Putting Israel on the map

Shelli (60) and Martin (64) Kalson From Ottawa to Ginat Shomron, 1995: "We had a very good life in Canada, but we were looking for more than material prosperity."

Shelli and Martin Kalson (photo credit: Courtesy)
Shelli and Martin Kalson
(photo credit: Courtesy)
People who make aliya often change direction and do something entirely different from what they were doing in their lands of origin.
Neither Shelli nor Martin Kalson, who left their Ottawa home in 1995 to settle here, could have imagined what they would be doing 20 years on.
Martin, a lawyer by training, worked for many years for the Canadian government.
He was involved in the claims of the aboriginal Indians in an organization called Diand – the Department of Indian Affairs and Development.
Shelli is a laboratory technologist and also worked as a sales representative for a dental company.
Their previous activities abroad are a far cry from their present roles as acknowledged experts on old maps, land deeds and other historical documents connected to the beginnings of Zionism.
“We sell decorative historic art,” they say. “Many of our clients are lawyers who want something original on their office walls, such as old English land deeds on parchment or 19th-century maps of Palestine.”
Since starting their business 10 years ago, they have developed personal relations with many lawyers and businessmen interested in their form of decorative art. Over time they began to get requests for material specifically related to the Zionist enterprise.
They began by collecting old Holy Land maps and documents relating to the British Mandate period. Soon they were getting requests from Ramat Hanadiv, the burial place of Baron Edmond de Rothschild, for any documents relating to him and his family for a memorial they were constructing.
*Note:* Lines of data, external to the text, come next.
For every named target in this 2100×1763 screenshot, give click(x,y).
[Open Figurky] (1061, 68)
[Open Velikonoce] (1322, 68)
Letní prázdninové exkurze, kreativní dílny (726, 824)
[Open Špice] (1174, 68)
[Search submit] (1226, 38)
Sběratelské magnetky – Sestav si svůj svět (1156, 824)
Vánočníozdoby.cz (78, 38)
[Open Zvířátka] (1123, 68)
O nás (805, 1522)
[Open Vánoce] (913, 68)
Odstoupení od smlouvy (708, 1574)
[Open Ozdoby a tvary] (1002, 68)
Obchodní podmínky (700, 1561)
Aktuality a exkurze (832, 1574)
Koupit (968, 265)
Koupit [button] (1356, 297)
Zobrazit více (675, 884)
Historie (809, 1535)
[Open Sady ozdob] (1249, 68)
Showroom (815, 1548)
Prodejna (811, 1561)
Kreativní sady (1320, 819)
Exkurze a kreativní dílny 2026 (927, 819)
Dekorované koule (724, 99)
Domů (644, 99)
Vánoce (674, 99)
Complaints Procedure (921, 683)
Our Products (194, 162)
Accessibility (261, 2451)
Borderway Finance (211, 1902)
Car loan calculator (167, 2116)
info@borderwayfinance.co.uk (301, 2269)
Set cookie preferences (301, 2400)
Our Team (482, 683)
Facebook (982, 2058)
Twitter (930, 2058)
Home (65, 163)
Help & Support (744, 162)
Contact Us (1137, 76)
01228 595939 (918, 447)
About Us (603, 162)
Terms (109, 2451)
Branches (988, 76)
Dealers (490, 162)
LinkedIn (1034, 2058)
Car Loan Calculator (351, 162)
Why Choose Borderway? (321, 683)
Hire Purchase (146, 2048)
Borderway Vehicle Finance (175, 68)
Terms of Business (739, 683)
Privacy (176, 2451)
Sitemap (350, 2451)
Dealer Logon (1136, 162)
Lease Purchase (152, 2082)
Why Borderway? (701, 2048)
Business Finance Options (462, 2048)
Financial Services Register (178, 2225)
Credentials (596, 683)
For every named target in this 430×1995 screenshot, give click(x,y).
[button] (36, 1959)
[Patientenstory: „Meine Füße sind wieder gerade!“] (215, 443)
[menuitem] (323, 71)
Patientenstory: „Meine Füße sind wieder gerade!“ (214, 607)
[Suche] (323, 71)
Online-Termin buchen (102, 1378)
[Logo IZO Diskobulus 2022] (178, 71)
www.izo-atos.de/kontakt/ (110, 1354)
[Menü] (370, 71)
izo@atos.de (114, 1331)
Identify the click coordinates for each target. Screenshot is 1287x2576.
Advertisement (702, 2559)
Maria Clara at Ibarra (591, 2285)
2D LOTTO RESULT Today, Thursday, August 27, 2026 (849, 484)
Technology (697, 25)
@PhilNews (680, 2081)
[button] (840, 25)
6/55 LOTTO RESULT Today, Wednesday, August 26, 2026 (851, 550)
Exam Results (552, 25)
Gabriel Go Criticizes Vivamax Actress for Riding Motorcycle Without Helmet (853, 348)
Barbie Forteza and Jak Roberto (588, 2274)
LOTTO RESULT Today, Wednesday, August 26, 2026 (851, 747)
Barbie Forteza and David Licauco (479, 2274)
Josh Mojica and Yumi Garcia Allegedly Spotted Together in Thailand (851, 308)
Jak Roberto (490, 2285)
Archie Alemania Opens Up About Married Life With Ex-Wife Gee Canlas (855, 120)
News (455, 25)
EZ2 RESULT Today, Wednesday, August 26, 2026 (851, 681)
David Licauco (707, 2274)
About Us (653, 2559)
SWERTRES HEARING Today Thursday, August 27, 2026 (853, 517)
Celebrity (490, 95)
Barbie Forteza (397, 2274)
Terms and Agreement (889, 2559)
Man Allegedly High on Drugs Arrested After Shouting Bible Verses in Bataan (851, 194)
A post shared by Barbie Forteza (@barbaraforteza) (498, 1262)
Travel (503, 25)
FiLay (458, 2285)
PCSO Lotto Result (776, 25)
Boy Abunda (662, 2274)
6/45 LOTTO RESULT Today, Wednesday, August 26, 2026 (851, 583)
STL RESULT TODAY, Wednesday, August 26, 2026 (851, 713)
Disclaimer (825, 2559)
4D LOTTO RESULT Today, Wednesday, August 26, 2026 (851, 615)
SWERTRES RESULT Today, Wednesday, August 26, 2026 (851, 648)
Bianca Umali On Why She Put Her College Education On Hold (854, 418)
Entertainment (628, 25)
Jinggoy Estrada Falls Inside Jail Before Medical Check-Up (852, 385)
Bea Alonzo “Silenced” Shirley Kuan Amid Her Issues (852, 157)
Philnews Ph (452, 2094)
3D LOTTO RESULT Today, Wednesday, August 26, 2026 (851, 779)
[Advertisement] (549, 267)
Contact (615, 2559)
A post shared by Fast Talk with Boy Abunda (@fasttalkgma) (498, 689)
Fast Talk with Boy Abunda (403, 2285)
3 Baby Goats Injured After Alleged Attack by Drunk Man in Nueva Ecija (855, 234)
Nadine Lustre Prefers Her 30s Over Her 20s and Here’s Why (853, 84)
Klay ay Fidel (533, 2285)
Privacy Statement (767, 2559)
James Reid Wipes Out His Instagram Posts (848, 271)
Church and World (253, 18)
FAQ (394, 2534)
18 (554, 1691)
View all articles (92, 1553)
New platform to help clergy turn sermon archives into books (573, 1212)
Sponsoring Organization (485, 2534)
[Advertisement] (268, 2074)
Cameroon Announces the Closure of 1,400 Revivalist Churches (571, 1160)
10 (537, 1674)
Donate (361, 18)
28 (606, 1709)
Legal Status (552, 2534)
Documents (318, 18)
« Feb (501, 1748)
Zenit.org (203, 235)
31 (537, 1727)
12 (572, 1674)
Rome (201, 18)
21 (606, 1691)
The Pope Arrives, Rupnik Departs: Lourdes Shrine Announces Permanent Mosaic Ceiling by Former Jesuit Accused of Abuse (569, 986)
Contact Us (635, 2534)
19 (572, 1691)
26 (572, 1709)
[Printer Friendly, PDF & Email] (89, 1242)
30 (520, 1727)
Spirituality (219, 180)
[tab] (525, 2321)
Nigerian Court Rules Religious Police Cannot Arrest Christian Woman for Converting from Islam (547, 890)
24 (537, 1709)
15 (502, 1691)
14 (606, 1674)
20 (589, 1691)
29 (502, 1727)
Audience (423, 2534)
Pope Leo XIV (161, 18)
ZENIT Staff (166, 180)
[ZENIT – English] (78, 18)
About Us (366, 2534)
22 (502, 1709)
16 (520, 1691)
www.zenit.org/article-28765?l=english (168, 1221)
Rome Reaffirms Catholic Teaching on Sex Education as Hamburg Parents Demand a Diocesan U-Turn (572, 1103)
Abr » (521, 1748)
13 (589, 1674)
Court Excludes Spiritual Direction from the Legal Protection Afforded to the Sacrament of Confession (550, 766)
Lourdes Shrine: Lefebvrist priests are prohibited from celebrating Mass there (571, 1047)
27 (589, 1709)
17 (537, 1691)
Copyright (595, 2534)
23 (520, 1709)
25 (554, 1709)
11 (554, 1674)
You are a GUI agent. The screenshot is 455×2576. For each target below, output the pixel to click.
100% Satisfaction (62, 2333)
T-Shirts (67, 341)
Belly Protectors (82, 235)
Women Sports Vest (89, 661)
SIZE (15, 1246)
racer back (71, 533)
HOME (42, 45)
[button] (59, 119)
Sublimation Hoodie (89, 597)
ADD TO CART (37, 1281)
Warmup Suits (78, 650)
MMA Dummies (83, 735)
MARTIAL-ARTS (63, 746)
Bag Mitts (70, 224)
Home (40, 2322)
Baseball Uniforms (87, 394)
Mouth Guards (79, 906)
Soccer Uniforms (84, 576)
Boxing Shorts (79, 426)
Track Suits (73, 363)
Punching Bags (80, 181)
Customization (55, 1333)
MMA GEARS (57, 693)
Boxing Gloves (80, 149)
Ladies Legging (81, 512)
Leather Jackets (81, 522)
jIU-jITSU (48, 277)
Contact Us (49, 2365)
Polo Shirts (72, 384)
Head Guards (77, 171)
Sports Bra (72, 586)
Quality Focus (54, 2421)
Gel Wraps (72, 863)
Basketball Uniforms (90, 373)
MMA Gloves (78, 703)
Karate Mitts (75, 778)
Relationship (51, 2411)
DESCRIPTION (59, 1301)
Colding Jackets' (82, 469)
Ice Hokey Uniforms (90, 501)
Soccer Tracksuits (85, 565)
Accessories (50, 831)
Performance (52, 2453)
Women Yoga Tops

Another ongoing project there is the recreation of all the natural flora of ancient Israel, so any documents relating to horticulture are automatically designated for Ramat Hanadiv.
“We have acquired so much that I feel a personal connection to the baron,” says Martin with a smile.
The Kalsons also find that diplomats serving here are among some of their best customers.
“For many of them, these maps are a souvenir of their time spent here, or they buy them as parting gifts when they leave,” says Martin. “Many ask for documents that have a New Testament orientation.”
Adds Shelli, “There are so many different ways of looking at this country and so many different perspectives – religious Jewish, religious Christian, geopolitical, secular Zionist and so on.”
Among the many old Middle East maps they have collected, they noticed an interesting phenomenon – that the Holy Land is often given a disproportionate amount of space in relation to other countries in the region.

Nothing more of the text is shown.